MİT’le ilgili düzenleme
- Sizin projeniz var mı diyorlar. Tabii var. Her alanda projemiz var. Biz yalnızca güvenlik eksenli bir parti değiliz. Ecdadımın 150 yıllık hayalini gerçekleştiriyorum dediği Marmaray’ın kredisini bulan da, ihalesini gerçekleştiren de benim. Ankara-İstanbul hızlı tren hattı ve Üçüncü Köprü’nün de aynı şekilde.
- Evet 2001-2002’de sıkıntılar çektik ama MHP olarak o dönemlerde her türlü sıkıntıya rağmen yapısal reformları gerçekleştirdik. Bankacılık reformunu yapmasak bugün mali sistemden bahsedebilir miydik? Enflasyonu yüzde 100’den yüzde 30’lara düşürdük.

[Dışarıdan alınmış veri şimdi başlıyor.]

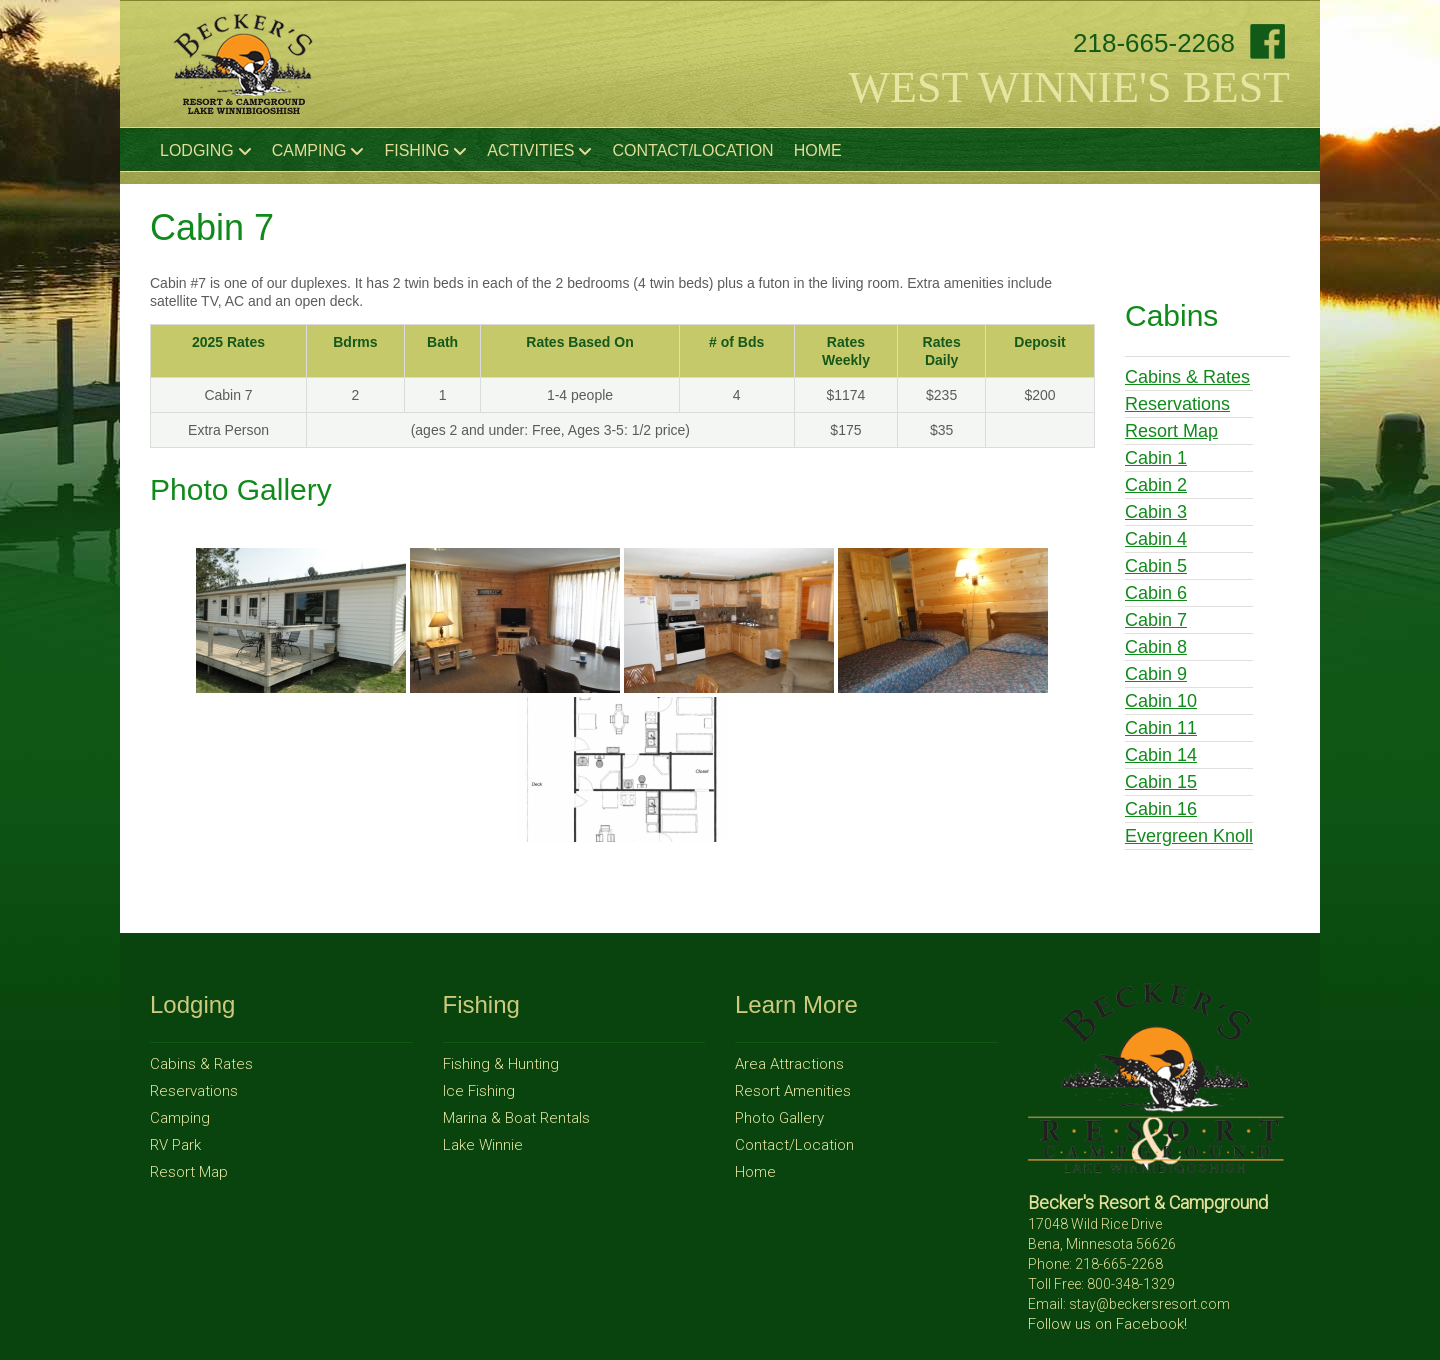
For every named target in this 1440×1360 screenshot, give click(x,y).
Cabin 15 (1161, 782)
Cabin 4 (1156, 539)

- Yeni MİT yasasıyla MİT hukuki bir zırh içerisine sokuluyor. Devletin içerisinde gizli, her şeyi yapabilen bir yapının olması hepimizin özgürlüklerine tehdittir. MİT ile ilgili düzenlemeler neden 17 Aralık’tan sonra gündeme gelmiştir.
Özetin özeti: Vural, CHP’nin kalesi olan bir kentte bile sıcak esprileri ile öğrencileri yakaladı. Sahaya indikçe oylarını daha da artırabilirler...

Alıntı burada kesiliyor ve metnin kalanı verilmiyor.